→ WHAT THE TASK ASKS
Reproduce the whole listing exactly and let no picture into the copy.

INFORMATION GIVEN START

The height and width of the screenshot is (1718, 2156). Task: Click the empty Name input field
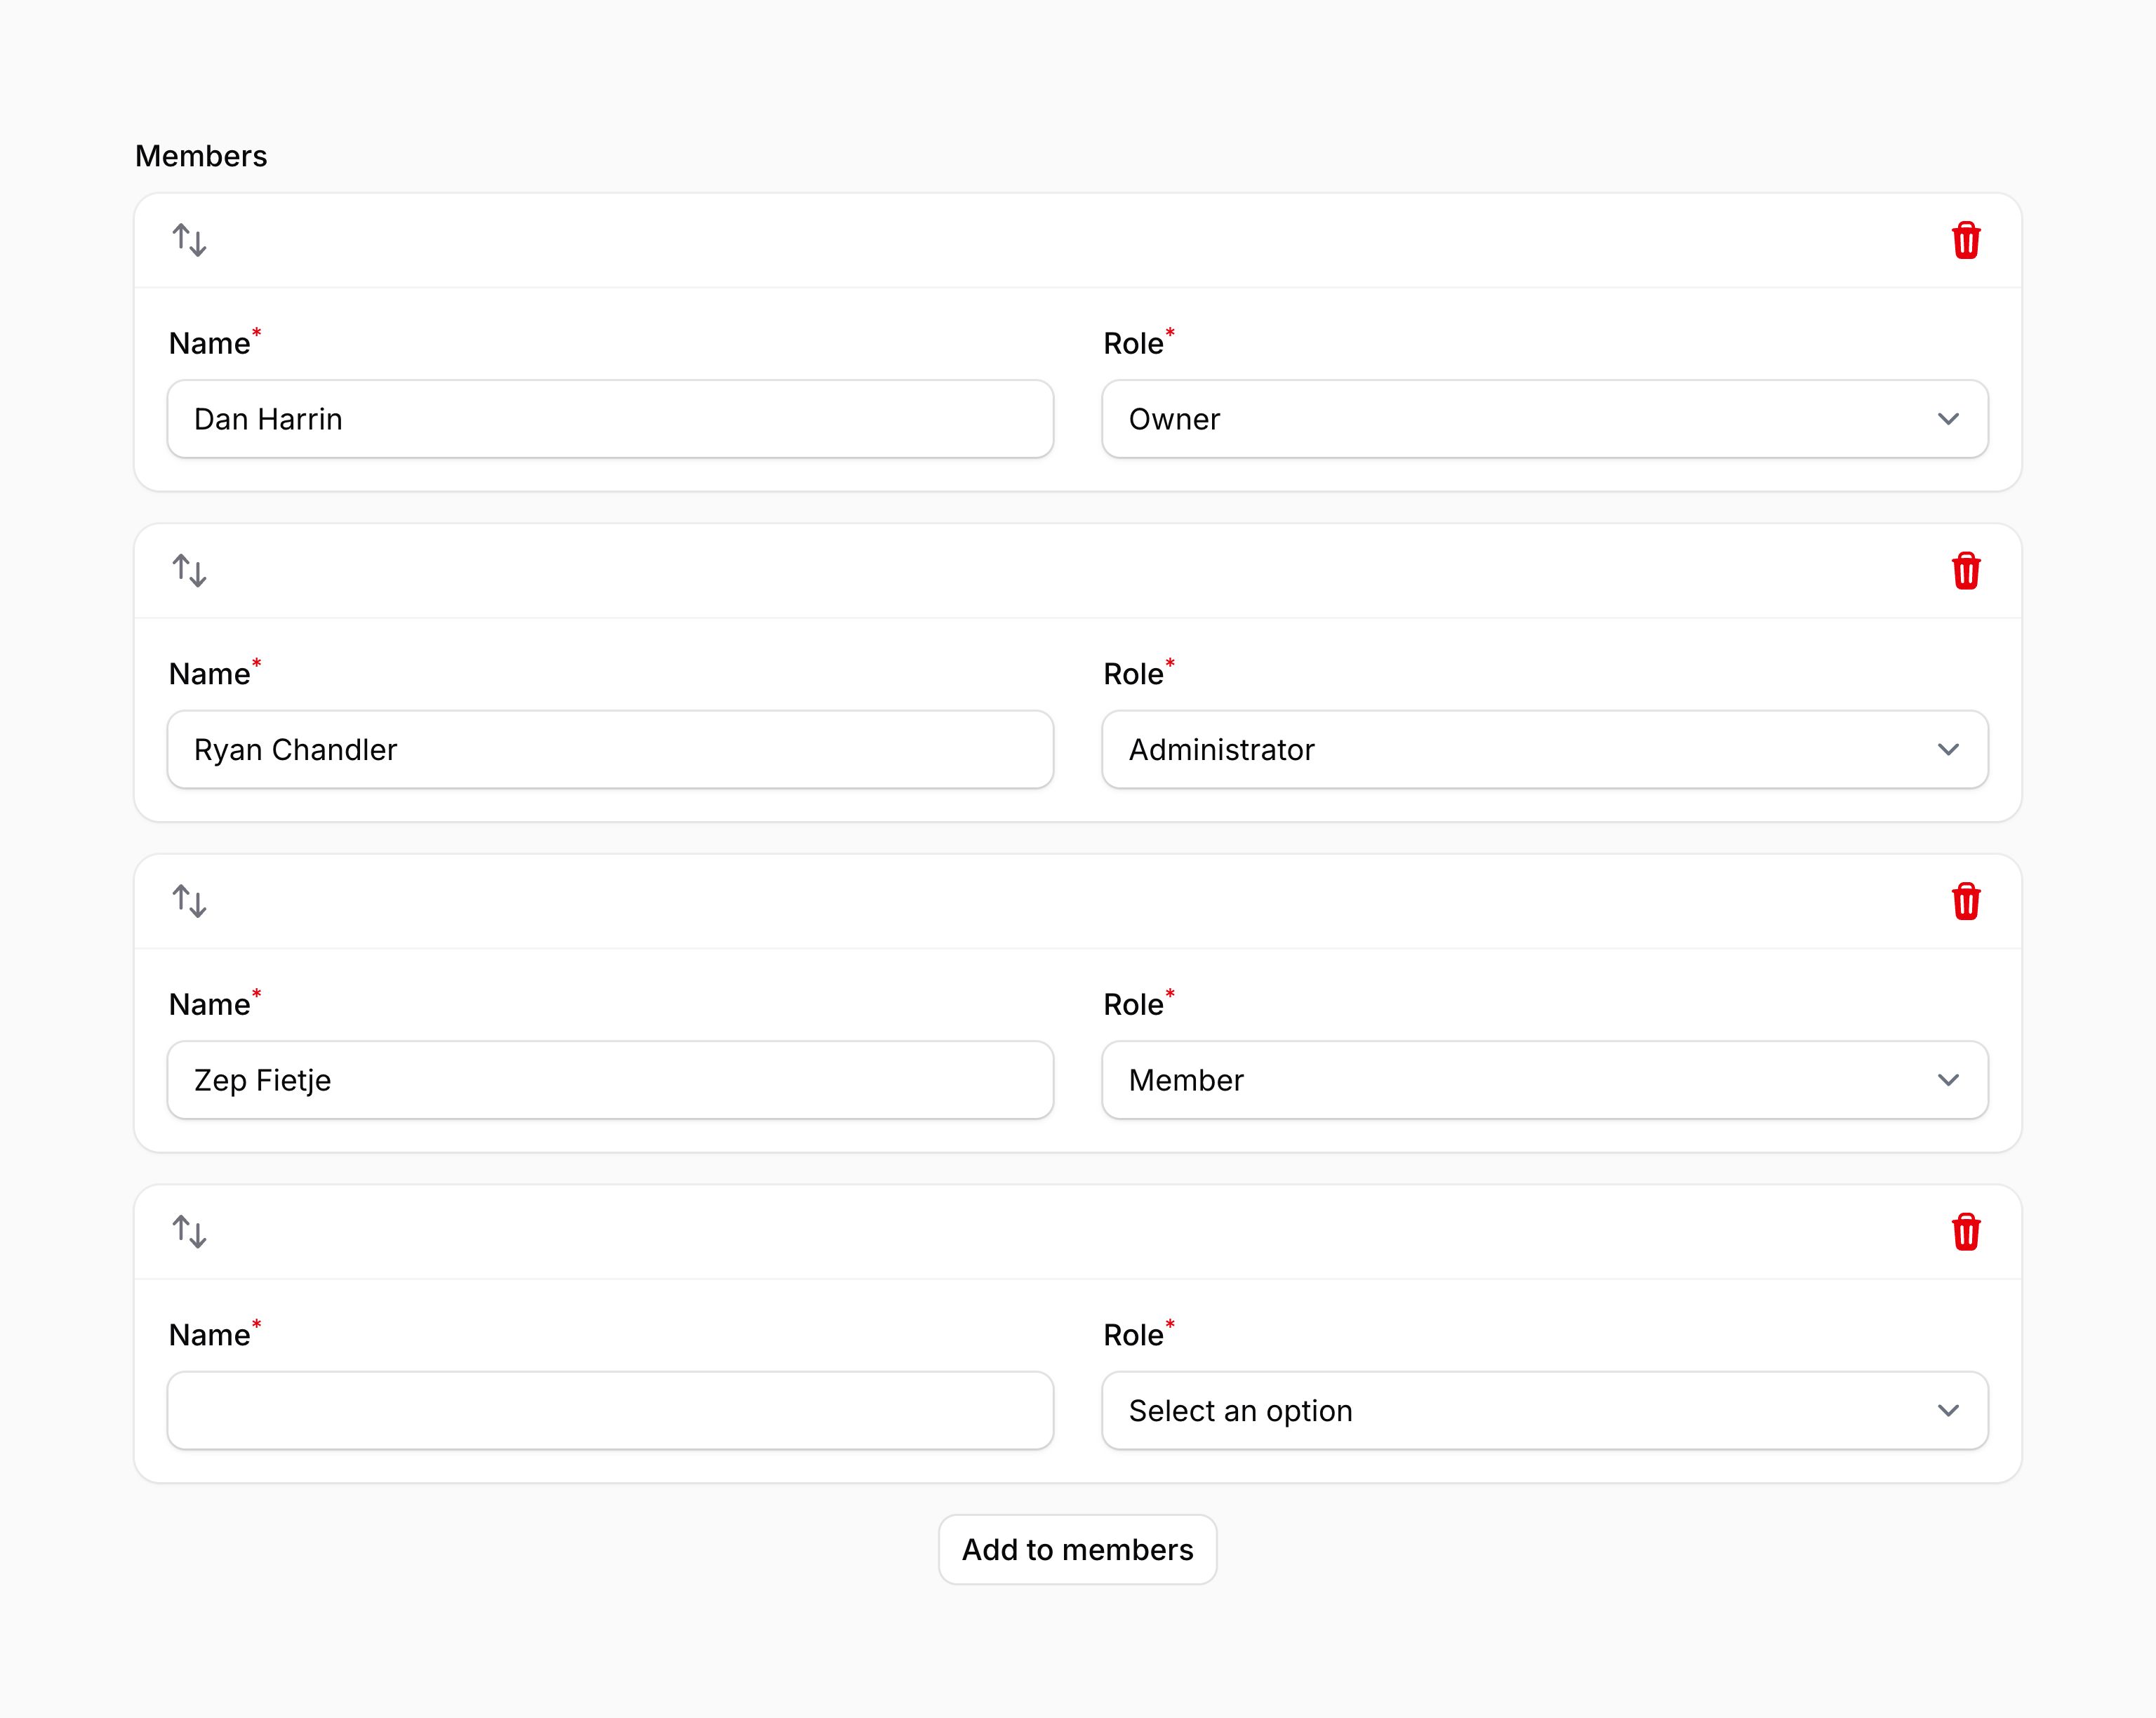pyautogui.click(x=610, y=1411)
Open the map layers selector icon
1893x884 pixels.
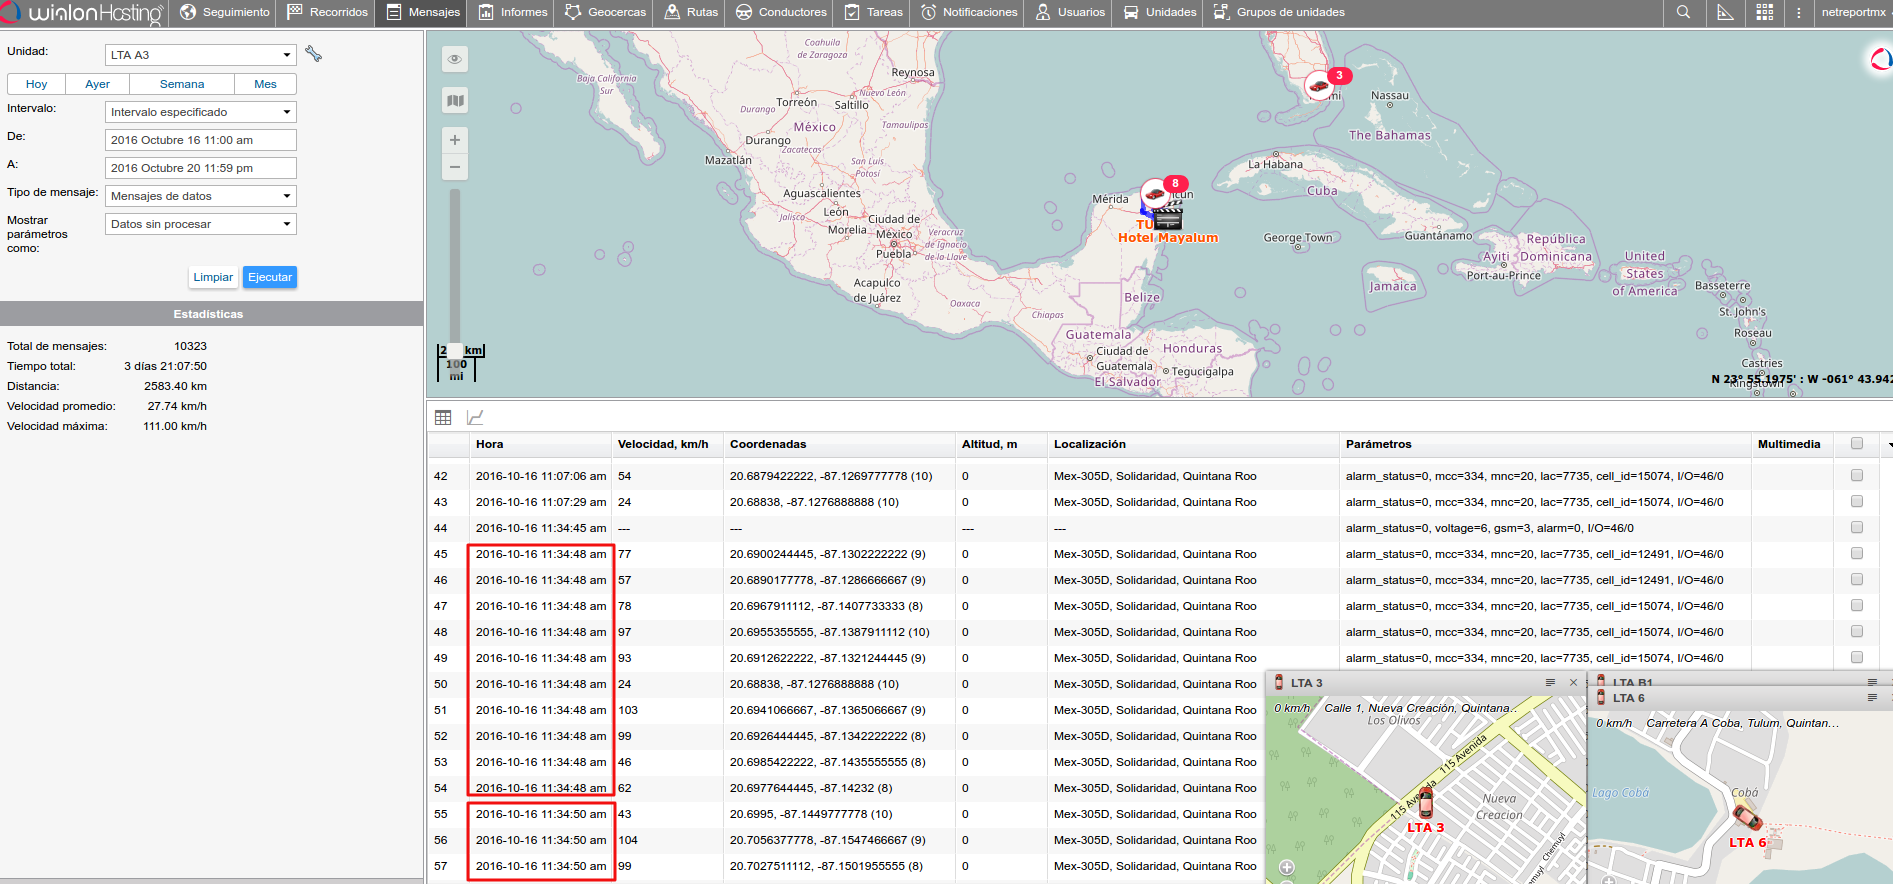455,100
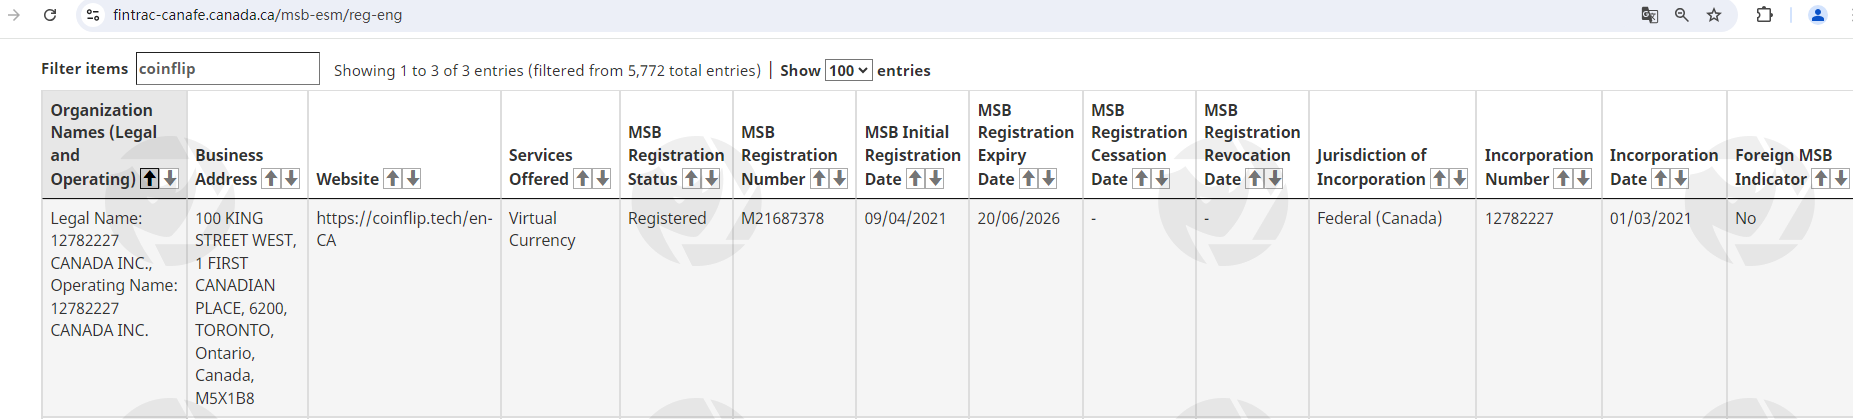
Task: Open the browser extensions puzzle icon
Action: [x=1765, y=15]
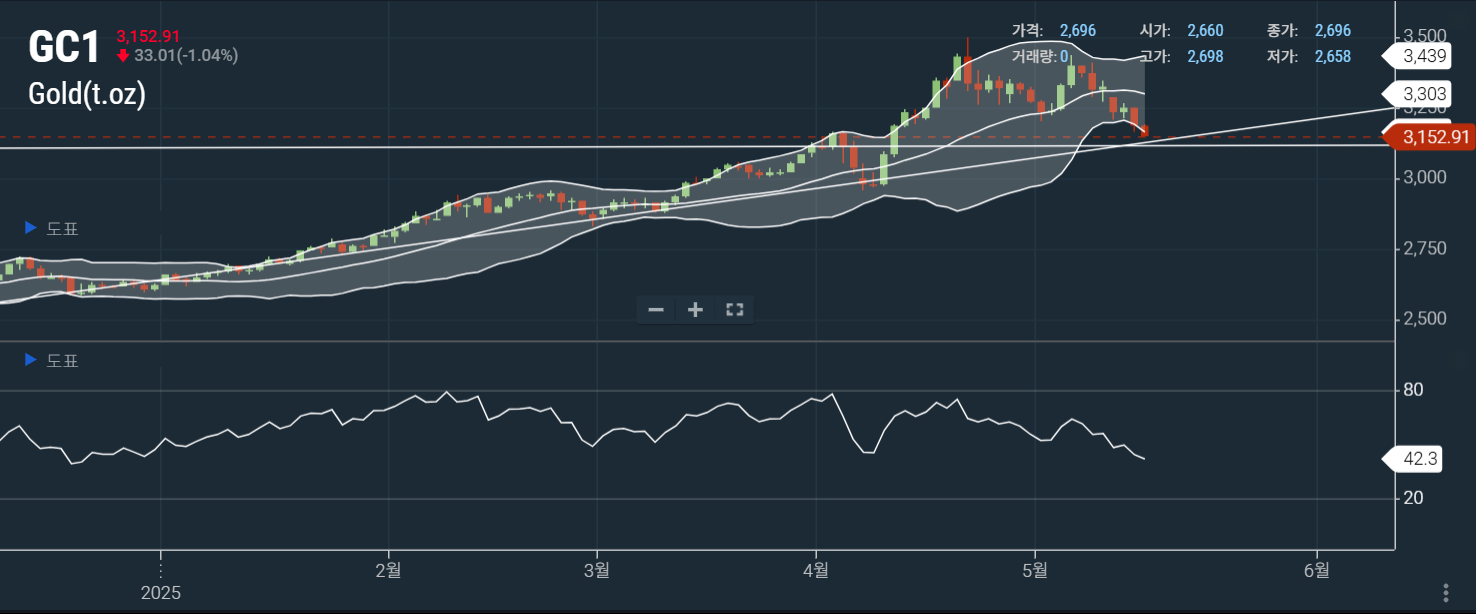Image resolution: width=1476 pixels, height=614 pixels.
Task: Click the 42.3 RSI value label
Action: (x=1420, y=459)
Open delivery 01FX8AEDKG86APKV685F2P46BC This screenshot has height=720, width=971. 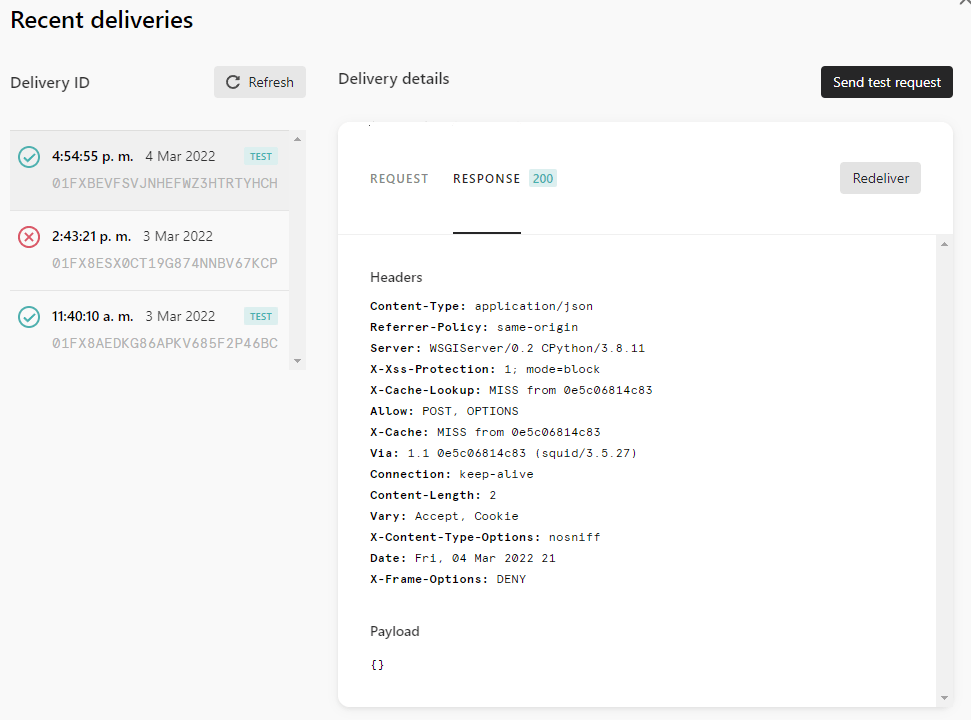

INFORMATION GIVEN END

→ TASK RESPONSE
The height and width of the screenshot is (1718, 2156). Task: Click the empty Name input field
pyautogui.click(x=610, y=1411)
Open the map layers selector icon
1893x884 pixels.
455,100
Task: Open the browser extensions puzzle icon
Action: [x=1765, y=15]
Image resolution: width=1476 pixels, height=614 pixels.
Task: Click the 42.3 RSI value label
Action: (x=1420, y=459)
Open delivery 01FX8AEDKG86APKV685F2P46BC This screenshot has height=720, width=971. 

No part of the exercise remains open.